INSTRUCTIONS FOR THE TASK:
The lines from the start of the data up to and including the one with "Smart home integrations (18, 2030)" should be returned exactly, and nothing else.

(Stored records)

Start of Block

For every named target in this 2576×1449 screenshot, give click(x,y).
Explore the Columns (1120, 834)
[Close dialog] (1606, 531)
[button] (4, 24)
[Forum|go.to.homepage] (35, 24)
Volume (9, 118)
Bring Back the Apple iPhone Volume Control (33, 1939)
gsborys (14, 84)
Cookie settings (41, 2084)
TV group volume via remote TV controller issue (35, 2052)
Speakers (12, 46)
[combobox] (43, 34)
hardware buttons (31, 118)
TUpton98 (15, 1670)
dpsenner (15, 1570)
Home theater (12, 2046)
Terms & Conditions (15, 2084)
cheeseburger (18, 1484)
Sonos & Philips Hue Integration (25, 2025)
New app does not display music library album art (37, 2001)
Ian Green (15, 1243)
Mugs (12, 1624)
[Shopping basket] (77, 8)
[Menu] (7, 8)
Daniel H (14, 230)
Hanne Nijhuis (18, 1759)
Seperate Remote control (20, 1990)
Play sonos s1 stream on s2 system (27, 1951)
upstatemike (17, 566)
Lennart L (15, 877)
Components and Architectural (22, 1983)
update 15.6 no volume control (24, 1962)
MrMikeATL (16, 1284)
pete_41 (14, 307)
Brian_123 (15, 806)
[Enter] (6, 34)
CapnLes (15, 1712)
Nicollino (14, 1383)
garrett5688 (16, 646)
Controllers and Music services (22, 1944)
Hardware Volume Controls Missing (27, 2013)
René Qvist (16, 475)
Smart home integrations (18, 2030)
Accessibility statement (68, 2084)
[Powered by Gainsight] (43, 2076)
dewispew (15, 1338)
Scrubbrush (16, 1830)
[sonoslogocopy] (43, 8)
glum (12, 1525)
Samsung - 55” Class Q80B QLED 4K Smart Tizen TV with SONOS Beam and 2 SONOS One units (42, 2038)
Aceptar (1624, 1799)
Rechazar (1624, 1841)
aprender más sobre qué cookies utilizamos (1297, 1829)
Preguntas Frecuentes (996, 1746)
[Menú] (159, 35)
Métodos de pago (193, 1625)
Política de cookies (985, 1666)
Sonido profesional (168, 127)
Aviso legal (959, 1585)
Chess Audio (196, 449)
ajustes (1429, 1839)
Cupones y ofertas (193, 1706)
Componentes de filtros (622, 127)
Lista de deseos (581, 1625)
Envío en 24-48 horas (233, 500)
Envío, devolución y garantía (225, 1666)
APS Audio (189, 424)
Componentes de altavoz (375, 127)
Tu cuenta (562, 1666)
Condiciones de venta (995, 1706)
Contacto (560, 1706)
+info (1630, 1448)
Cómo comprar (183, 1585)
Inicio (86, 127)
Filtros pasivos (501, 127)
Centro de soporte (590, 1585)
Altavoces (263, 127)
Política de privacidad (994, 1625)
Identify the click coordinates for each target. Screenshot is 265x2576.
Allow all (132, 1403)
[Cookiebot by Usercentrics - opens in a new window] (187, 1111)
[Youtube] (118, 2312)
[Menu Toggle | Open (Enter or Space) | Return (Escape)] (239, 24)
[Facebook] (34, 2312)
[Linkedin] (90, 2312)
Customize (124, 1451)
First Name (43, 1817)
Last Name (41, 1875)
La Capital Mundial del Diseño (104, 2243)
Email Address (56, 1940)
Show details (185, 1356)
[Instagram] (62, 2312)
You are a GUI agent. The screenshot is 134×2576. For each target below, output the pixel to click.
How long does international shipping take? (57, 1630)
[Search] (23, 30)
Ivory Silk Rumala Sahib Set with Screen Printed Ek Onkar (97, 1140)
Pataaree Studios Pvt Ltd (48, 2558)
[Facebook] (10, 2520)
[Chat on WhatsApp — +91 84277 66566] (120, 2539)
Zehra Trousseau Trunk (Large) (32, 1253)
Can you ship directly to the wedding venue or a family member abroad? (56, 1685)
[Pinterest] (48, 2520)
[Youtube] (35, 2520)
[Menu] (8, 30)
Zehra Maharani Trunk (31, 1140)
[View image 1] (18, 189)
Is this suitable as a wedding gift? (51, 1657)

End of Block

COMPLETED TASK:
For every named target in this 2576×1449 screenshot, give click(x,y).
Explore the Columns (1120, 834)
[Close dialog] (1606, 531)
[button] (4, 24)
[Forum|go.to.homepage] (35, 24)
Volume (9, 118)
Bring Back the Apple iPhone Volume Control (33, 1939)
gsborys (14, 84)
Cookie settings (41, 2084)
TV group volume via remote TV controller issue (35, 2052)
Speakers (12, 46)
[combobox] (43, 34)
hardware buttons (31, 118)
TUpton98 (15, 1670)
dpsenner (15, 1570)
Home theater (12, 2046)
Terms & Conditions (15, 2084)
cheeseburger (18, 1484)
Sonos & Philips Hue Integration (25, 2025)
New app does not display music library album art (37, 2001)
Ian Green (15, 1243)
Mugs (12, 1624)
[Shopping basket] (77, 8)
[Menu] (7, 8)
Daniel H (14, 230)
Hanne Nijhuis (18, 1759)
Seperate Remote control (20, 1990)
Play sonos s1 stream on s2 system (27, 1951)
upstatemike (17, 566)
Lennart L (15, 877)
Components and Architectural (22, 1983)
update 15.6 no volume control (24, 1962)
MrMikeATL (16, 1284)
pete_41 (14, 307)
Brian_123 (15, 806)
[Enter] (6, 34)
CapnLes (15, 1712)
Nicollino (14, 1383)
garrett5688 (16, 646)
Controllers and Music services (22, 1944)
Hardware Volume Controls Missing (27, 2013)
René Qvist (16, 475)
Smart home integrations (18, 2030)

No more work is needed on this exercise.